In the early 2000s, changes in payments were happening everywhere in Europe, but banks were slow to adopt them.
“Some of the non-bank players were coming up with solutions that were good for consumers, but the banks were slower to bring these solutions to market,” says Neil Burton, Chief Administrative Officer of Verifone Europe.
But this all changed in 2007 when the European Union issued the Payment Services Directive (PSD), which held third-party payment facilitators to the same standards as banks. After the directive, these third parties, such as PayPal and Western Union, became Authorized Payment Institutions (APIs), and the banks were more compelled to work with them now that everyone complied with the same rules and regulations.
Innovations like greater convenience and cheaper peer-to-peer payments had existed for a while, but after PSD, the banks had good reason to start bringing these innovations to their customers.
Now, it appears the EU is about to shake up the market once again. PSD2, set to be enforced in 2018, aims to extend the themes of PSD. With a customer’s consent, PSD2 allows non-banks to access their account information and facilitate payments.
AISP: account information service provider
PISP: payment initiation service provider
These are the two new industries the directive is trying to foster. For AISPs, like Mint, PSD2 allows for secure access to a customer’s account.

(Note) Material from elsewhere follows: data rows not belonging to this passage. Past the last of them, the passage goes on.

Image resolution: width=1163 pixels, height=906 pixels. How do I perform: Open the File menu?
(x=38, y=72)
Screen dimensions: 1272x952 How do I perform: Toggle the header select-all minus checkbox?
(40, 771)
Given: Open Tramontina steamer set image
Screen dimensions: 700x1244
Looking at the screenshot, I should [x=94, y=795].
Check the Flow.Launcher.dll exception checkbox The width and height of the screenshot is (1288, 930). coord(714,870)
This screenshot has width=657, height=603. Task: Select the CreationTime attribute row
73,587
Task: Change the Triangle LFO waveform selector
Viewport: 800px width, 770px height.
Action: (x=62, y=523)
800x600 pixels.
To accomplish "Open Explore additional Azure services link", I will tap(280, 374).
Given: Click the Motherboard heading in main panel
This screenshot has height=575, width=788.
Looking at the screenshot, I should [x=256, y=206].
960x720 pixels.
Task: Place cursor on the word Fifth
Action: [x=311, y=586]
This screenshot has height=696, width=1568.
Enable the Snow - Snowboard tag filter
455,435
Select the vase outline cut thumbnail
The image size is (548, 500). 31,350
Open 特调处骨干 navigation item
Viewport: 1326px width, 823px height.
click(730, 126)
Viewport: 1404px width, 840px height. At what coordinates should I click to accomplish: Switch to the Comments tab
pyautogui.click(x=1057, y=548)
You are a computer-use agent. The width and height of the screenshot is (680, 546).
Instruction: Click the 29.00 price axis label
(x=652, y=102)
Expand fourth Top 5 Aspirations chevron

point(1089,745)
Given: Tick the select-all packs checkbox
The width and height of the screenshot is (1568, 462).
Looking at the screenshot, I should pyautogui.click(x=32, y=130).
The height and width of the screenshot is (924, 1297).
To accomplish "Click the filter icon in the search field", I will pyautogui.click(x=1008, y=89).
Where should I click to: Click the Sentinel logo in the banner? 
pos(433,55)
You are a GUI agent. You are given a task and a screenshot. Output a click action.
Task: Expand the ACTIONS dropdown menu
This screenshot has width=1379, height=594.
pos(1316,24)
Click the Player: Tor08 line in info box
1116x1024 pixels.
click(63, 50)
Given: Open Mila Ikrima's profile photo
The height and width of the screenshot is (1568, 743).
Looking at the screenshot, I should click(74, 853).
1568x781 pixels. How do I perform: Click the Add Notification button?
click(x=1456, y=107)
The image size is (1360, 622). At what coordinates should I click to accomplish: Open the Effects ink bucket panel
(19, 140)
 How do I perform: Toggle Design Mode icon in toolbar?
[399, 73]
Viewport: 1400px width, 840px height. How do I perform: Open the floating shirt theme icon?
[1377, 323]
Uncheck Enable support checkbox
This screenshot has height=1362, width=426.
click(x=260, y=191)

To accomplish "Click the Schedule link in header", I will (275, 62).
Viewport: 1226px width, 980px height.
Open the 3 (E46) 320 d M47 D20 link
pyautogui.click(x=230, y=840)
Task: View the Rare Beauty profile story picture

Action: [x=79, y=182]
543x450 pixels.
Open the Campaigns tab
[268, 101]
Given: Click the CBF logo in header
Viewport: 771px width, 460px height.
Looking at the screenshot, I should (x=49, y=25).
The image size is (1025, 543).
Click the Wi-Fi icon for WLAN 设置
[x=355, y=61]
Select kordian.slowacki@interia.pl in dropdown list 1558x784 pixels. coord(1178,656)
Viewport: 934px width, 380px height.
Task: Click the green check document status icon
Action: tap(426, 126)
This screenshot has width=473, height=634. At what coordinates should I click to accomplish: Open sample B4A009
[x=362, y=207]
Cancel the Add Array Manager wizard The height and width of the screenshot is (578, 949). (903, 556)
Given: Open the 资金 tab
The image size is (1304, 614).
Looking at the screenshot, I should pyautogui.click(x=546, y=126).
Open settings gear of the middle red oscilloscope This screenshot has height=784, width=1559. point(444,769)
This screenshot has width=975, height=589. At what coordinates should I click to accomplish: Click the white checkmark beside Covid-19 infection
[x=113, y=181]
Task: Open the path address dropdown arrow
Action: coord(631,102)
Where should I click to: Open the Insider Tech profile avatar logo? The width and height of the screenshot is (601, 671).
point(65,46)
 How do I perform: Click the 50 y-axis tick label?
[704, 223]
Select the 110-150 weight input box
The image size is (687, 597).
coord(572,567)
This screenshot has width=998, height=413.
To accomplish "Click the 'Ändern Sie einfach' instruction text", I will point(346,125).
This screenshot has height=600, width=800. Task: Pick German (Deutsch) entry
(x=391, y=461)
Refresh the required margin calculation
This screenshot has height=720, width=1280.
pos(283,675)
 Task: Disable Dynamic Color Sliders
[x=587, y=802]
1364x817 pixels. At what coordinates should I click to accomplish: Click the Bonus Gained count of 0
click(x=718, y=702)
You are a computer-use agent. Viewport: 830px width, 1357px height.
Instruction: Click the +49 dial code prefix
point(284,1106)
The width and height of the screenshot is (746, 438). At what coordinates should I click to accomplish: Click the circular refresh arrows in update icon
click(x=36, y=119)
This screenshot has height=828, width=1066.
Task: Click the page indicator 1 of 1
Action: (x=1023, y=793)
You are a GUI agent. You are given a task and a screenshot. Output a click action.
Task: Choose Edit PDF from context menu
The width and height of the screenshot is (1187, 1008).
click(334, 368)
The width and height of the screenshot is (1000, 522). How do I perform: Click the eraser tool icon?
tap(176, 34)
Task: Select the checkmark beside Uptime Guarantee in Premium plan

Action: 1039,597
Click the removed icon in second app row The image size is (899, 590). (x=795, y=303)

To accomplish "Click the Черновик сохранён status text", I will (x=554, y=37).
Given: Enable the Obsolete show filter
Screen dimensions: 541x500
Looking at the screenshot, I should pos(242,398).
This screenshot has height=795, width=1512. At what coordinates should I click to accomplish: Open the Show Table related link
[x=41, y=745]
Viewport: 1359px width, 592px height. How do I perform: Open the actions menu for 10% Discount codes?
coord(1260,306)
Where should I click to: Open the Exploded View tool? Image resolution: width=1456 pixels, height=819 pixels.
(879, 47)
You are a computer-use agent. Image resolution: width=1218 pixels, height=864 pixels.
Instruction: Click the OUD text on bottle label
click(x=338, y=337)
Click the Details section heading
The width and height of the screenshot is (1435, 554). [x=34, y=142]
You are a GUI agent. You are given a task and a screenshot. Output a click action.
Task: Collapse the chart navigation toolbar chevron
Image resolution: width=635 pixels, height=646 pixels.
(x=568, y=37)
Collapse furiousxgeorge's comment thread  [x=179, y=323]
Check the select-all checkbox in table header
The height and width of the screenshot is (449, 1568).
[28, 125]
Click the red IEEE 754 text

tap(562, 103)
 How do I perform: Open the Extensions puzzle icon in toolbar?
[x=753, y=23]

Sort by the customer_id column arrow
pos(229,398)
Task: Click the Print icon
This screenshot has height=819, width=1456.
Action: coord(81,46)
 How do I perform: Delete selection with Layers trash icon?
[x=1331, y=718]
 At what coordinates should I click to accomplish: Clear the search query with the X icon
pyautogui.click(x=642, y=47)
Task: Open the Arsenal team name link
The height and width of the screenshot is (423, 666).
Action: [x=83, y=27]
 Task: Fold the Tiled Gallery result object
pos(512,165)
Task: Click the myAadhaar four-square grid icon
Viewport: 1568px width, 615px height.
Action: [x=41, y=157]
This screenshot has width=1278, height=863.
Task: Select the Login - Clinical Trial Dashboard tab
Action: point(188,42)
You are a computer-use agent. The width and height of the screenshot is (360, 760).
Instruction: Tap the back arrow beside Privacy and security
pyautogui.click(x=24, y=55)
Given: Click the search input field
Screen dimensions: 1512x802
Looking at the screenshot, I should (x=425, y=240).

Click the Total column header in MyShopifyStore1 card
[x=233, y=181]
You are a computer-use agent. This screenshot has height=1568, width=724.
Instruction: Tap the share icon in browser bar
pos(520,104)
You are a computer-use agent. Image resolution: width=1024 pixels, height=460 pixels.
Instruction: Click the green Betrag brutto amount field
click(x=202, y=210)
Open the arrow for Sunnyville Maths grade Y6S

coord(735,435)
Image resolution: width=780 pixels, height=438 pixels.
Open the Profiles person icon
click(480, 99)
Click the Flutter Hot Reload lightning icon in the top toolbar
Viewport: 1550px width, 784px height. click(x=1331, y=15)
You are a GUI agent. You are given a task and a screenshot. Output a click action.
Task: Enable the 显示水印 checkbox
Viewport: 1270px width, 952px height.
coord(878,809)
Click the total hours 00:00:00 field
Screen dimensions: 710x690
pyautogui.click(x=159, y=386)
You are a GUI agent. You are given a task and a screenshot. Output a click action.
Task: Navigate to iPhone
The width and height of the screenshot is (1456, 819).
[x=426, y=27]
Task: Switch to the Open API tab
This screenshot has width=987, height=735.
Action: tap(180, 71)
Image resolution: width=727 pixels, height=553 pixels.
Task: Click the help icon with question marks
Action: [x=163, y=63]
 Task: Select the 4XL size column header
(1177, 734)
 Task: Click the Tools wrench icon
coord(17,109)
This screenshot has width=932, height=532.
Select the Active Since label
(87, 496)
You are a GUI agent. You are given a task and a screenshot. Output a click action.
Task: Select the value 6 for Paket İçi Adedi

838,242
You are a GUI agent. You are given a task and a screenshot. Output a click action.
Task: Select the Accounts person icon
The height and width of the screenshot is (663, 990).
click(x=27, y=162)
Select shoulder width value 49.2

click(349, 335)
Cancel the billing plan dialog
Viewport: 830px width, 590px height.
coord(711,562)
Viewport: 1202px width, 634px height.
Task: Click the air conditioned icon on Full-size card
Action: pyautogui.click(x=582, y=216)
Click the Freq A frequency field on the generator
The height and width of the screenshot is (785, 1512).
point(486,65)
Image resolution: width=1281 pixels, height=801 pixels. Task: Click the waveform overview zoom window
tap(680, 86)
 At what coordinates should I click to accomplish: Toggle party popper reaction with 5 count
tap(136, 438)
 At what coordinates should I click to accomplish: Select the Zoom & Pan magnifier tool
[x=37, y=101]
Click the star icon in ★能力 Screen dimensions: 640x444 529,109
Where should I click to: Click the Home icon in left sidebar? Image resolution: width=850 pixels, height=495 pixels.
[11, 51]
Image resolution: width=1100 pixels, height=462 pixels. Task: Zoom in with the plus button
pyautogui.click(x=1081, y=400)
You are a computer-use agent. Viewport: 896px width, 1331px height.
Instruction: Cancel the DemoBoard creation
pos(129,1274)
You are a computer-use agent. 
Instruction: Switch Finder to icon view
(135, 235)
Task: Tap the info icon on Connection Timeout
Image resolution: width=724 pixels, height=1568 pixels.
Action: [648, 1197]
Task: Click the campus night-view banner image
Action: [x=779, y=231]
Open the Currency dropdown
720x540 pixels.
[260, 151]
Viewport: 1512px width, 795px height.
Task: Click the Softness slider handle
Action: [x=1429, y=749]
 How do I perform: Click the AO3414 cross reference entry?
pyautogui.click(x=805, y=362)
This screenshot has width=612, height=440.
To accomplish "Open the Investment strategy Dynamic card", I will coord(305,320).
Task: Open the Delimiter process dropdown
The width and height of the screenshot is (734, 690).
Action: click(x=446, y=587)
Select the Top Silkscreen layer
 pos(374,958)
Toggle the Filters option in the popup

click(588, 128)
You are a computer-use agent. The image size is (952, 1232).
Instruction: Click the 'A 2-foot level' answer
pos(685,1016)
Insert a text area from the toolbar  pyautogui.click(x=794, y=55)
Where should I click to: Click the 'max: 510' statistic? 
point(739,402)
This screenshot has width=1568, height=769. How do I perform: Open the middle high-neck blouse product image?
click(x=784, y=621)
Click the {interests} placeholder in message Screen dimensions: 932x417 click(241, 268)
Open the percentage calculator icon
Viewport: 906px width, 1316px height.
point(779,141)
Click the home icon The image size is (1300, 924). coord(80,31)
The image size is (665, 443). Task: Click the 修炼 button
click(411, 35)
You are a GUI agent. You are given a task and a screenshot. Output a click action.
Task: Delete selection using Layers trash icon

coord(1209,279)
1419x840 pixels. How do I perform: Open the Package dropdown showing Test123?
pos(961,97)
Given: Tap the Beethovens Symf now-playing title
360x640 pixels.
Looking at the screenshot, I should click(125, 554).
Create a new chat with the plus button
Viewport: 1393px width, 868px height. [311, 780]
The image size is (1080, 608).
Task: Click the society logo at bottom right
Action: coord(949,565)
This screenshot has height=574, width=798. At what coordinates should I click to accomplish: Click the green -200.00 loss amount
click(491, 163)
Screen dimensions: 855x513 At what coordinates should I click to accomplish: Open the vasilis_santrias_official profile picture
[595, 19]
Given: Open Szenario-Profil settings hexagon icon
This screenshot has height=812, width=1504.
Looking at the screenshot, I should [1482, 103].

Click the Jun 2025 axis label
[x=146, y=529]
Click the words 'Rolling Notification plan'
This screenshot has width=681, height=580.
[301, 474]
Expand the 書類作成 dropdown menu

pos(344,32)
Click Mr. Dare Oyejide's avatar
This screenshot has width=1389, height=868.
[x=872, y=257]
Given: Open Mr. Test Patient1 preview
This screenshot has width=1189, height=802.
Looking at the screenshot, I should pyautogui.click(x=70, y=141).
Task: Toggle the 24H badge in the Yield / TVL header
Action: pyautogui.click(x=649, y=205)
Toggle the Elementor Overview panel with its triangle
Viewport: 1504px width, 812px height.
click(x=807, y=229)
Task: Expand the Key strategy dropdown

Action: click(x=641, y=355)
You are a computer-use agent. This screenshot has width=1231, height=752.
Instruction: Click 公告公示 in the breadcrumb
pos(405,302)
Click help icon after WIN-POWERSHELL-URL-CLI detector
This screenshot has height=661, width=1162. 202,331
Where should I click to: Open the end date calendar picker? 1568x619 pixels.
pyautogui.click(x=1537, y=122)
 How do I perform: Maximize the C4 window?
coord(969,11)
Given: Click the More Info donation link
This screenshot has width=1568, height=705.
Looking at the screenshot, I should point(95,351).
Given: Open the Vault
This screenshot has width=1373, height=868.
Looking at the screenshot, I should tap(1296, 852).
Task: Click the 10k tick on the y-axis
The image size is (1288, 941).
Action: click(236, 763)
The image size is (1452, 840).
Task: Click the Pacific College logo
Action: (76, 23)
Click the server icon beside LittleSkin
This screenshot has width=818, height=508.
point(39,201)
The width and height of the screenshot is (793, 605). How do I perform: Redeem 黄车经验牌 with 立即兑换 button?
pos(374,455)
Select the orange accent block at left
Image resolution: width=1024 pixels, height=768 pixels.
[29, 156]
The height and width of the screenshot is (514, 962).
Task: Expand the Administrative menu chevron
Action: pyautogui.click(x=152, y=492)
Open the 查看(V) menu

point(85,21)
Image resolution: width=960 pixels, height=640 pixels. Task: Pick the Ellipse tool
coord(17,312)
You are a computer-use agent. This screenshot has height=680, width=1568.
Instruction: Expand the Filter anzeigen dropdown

And for PISPs, PSD2 shortens the value chain; PISPs will be able to make bank-account-to-bank-account payments—something previously reserved only for banks. To make this possible, however, banks need to alter their digital infrastructure to allow easier communication with third parties.
The directive will also require that all payments operators and banks comply with multi-factor authentication (MFA) to maintain high standards of security for anyone wanting to get into the payments game.
With these changes, it can be difficult to predict what kind of payment model will take market share, but there are already a few contenders. Instant payments, a model that allows for instant credit transfers, is already sweeping through much of Europe. There have also been a few commercially successful, bank-led initiatives such as MobilePay in Denmark and Vipps in Norway. Although some predictors are saying that alternative payment methods like instant payments may take some market share away from cash and card payments in the next five years, the 2017 World Payments Report stated that credit cards grew globally in 2015 by 10%, and debit cards accounted for the highest share (46.7%) that same year. In essence, the ramifications of PSD2 will more likely be a broadening of the payments industry, rather than one new solution usurping another. The whole purpose of PSD2 is to foster more competition and greater innovation in the payments space—not herd consumers into picking one option.
So, where is Verifone amidst all this opportunity? We’ve met our PSD2 requirements for the 2018 deadline and are currently assessing the options.
“History shows that if you want to get anywhere in payments, you need to get to scale, and in order to get to scale, you need the proper security, infrastructure, and resilience—all things Verifone has in abundance.” says Burton. Verifone will continue to work on the foundation of coexistence for multiple payment models—allowing the customer the choice to pay however they’d like.
Verifone has always been an advocate for diversification and innovation in the payments space, and so, for us, PSD2 is more than welcomed.